07-release-state-protected-fields.yml Release-state protected-field enforcement.
08-release-state-transactional-transition.yml Release-state transition append performed transactionally.
09-release-state-provenance-confidence.yml Release-state deploy-authority provenance and confidence validation.

CRUD

The bedrock. Create / read / update / delete against a single-table model with composite keys. Verifies that supported runtimes produce compatible DynamoDB items for identical inputs and read them back identically.

See: Features · CRUD & Marshaling

Omit-empty

How zero values ("", 0, False, empty collections) are handled when theorydb:"omitempty" is present vs absent. Every type variant in the matrix is exercised across supported runtimes.

Lifecycle timestamps

The lifecycle fixture pins the persisted createdAt / updatedAt fields and the ordering expectation after an update. Go, TypeScript, and Python all execute this shared P0 fixture and generate lifecycle values on the high-level write paths used by the scenario.

See: Features · Lifecycle Timestamps

Optimistic locking

The version field is populated on read, incremented on versioned write, and conditional-expression-guarded against concurrent writers, with consistent typed error behavior when a version mismatch occurs.

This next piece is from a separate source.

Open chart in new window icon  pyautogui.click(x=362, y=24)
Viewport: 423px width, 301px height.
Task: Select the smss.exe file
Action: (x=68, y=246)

See: Features · Optimistic Locking

TTL

The TTL fixture pins the ttl role as a numeric epoch-seconds attribute. It does not assert read-time masking of still-present expired items. DynamoDB TTL deletion is eventual, and current read paths return any item DynamoDB physically returns.

See: Features · TTL

How P0 grows

P0 scenarios grow only through deliberate extend-contract-scenarios work that runs the supported runtimes against the new scenario before adding it to the P0 set. New shapes incubate in P1/P2 status — important but not yet frozen — until they pass cross-runtime in three consecutive releases.

How a scenario is run

# Bring DynamoDB Local up
cd contract-tests
docker compose up -d

# Run scenarios across all supported runners
make contract-tests          # or: bash contract-tests/run-all.sh

Locally and in CI, the runners share the same DynamoDB Local instance, ensuring that “the Go runtime wrote it” and “another runtime read it” are exercised against literally the same persisted items when the scenario requires that shape.

Why this is the arbiter

When runtimes disagree for a supported scenario, the contract scenario is the deciding evidence. There is no Go reference runtime; there is no TypeScript reference runtime. There is the scenario, and there are peers that pass it (or one of them is broken).

A change that makes one runtime convenient at the cost of breaking a scenario in another runtime is a refusal by default — the scenarios are the load-bearing surface of the framework.